‘When will you have sense enough to mind your own business, and not come here telling things you have heard by sneaking behind people’s backs?’ demanded John hotly. ‘If you can’t learn in any other way, I shall have to pull your ears again, as I did the other day!’

You pull my ears? How can you tell that lie, when you know ’twas somebody else pulled ’em?’

‘O no, no. I pulled your ears, and thrashed you in a mild way.’

‘You’ll swear to it? Surely ’twas another man?’

‘It was in the parlour at the public-house; you were almost in the dark.’ And John added a few details as to the particular blows, which amounted to proof itself.

‘Then I heartily ask your pardon for saying ’twas a lie!’ cried Festus, advancing with extended hand and a genial smile. ‘Sure, if I had known ’twas you, I wouldn’t have insulted you by denying it.’

‘That was why you didn’t challenge me, then?’

‘That was it! I wouldn’t for the world have hurt your nice sense of honour by letting ’ee go unchallenged, if I had known! And now, you see, unfortunately I can’t mend the mistake. So long a time has passed since it happened that the heat of my temper is gone off.

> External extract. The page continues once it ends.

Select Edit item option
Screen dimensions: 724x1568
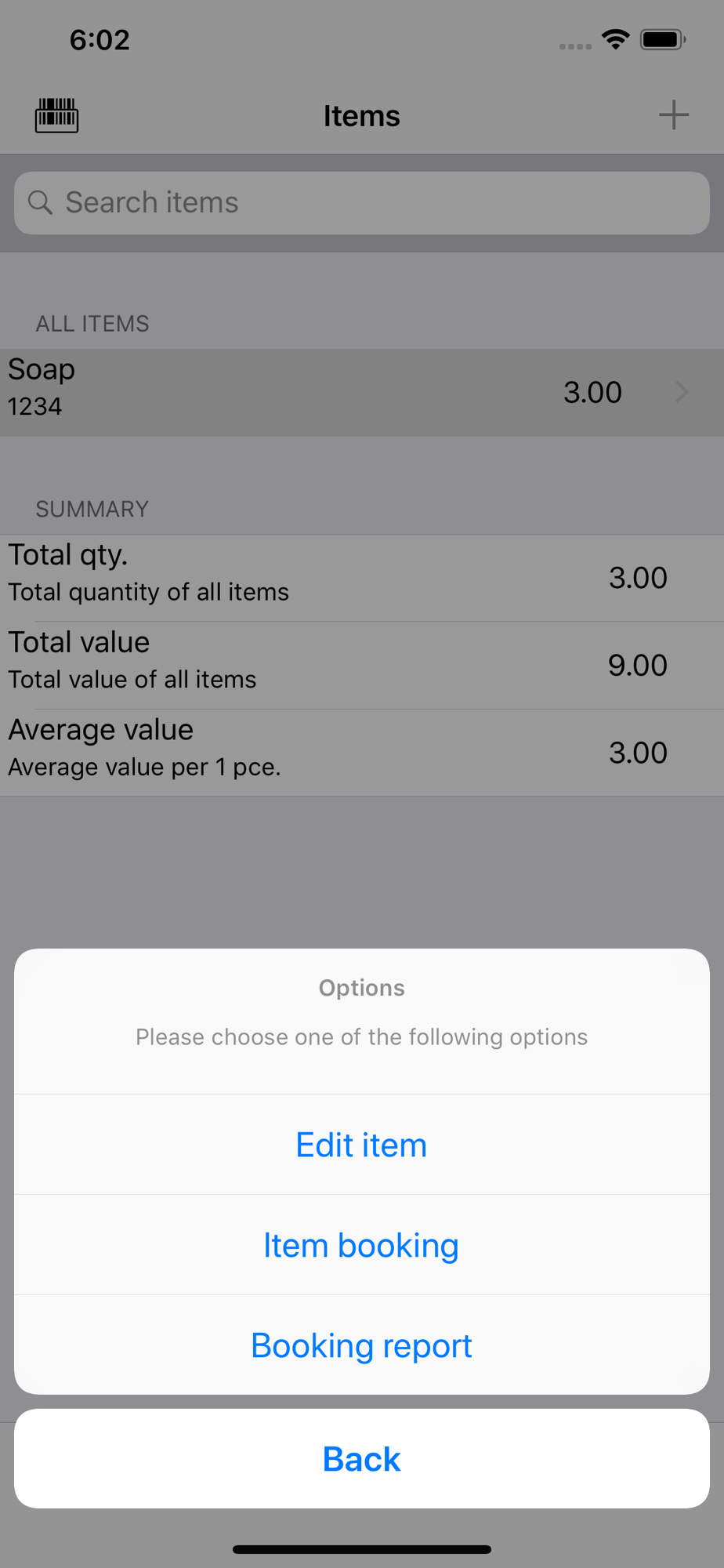[x=362, y=1145]
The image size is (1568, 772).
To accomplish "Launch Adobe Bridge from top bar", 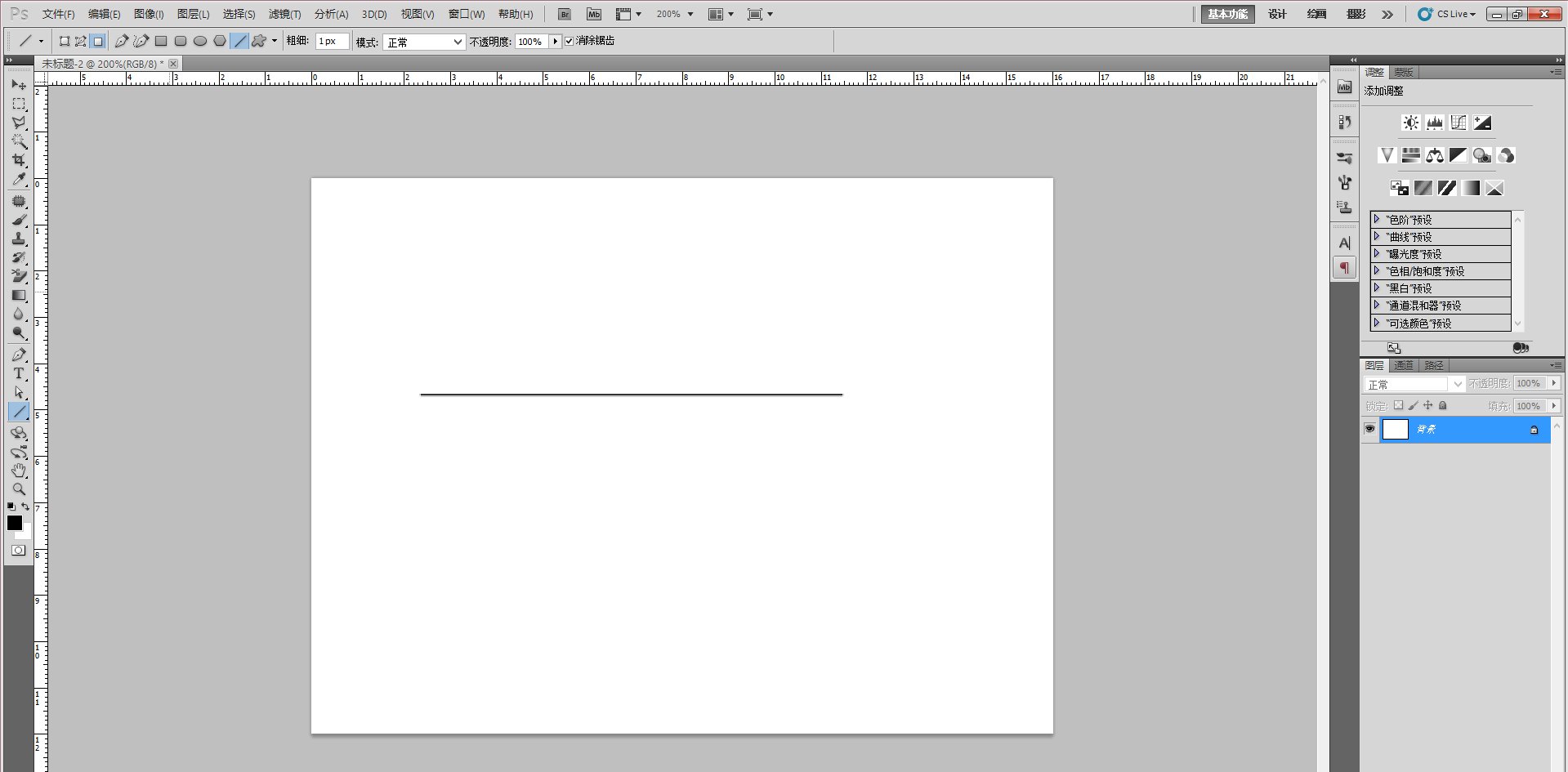I will click(x=564, y=15).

I couldn’t oblige ’ee, try how I might, for I am not a man, trumpet-major, that can butcher in cold blood—no, not I, nor you neither, from what I know of ’ee. So, willy-nilly, we must fain let it pass, eh?’

‘We must, I suppose,’ said John, smiling grimly. ‘Who did you think I was, then, that night when I boxed you all round?’

‘No, don’t press me,’ replied the yeoman. ‘I can’t reveal; it would be disgracing myself to show how very wide of the truth the mockery of wine was able to lead my senses. We will let it be buried in eternal mixens of forgetfulness.’